At 39, Carnlough-born Rodgers is the youngest manager in the Premier League, but he arrives at Anfield having made Swansea City one of the most attractive sides to watch in England’s top flight.
O’Neill believes Rodgers had to take this opportunity — in case it never arose again — and now expects him to be a success at Anfield.
“It's some opportunity, fantastic and I’m delighted for him,” admitted O’Neill from the Northern Ireland team hotel in Amsterdam.
“You have to take every chance which comes along — especially when you’re a young manager.
“There may be arguments about whether he should have waited, stayed another year at Swansea but when you have the opportunity presented, it is a very tough decision to say ‘no’. I think he was right to take it.
“He’s very capable of doing the job and what he has done in the last two seasons at Swansea has been fantastic.”
It’s been a remarkable rise for Rodgers — especially considering his own professional playing career came to an abrupt end aged only 20.

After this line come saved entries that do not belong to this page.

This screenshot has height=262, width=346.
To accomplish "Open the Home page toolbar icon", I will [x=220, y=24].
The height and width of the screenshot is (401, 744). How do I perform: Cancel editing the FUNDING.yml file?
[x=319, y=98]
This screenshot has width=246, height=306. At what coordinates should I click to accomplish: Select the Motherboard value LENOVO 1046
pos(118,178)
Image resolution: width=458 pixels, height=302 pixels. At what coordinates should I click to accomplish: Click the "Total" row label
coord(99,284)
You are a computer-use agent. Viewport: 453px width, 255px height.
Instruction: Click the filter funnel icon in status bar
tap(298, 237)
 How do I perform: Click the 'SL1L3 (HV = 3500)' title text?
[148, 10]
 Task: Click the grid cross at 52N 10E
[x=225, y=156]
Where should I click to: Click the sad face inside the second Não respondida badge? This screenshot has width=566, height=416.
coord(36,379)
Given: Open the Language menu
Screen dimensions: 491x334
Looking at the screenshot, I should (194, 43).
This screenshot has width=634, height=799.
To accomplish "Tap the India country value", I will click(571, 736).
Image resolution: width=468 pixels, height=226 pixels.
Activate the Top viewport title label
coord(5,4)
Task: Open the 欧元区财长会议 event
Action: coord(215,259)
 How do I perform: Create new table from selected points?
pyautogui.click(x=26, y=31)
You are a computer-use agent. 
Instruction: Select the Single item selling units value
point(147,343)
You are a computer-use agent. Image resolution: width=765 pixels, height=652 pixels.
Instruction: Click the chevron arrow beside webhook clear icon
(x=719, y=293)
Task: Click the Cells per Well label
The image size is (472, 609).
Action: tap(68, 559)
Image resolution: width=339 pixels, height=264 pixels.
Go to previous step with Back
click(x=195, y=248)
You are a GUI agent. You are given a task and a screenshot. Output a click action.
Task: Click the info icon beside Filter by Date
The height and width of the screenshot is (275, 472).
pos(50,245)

O’Neill, three years older than Rodgers, has nothing for praise for the manner in which he took the knock-back on the chin and then set about making a career for himself as a coach with Reading, Chelsea, Watford and Swansea.
“When you see someone’s playing career ending at 19 or 20 through injury and then he starts a coaching career starting so early, you can’t say it hasn’t worked for him. The hard work has now paid off and landed him this job.
“Swansea were a joy to watch at times last season, but Brendan will approach the Liverpool job with a level of common sense and recognise expectations will be different. He’ll build a team his way, in a similar mould to what he has done before because it worked, it got results and was a success.”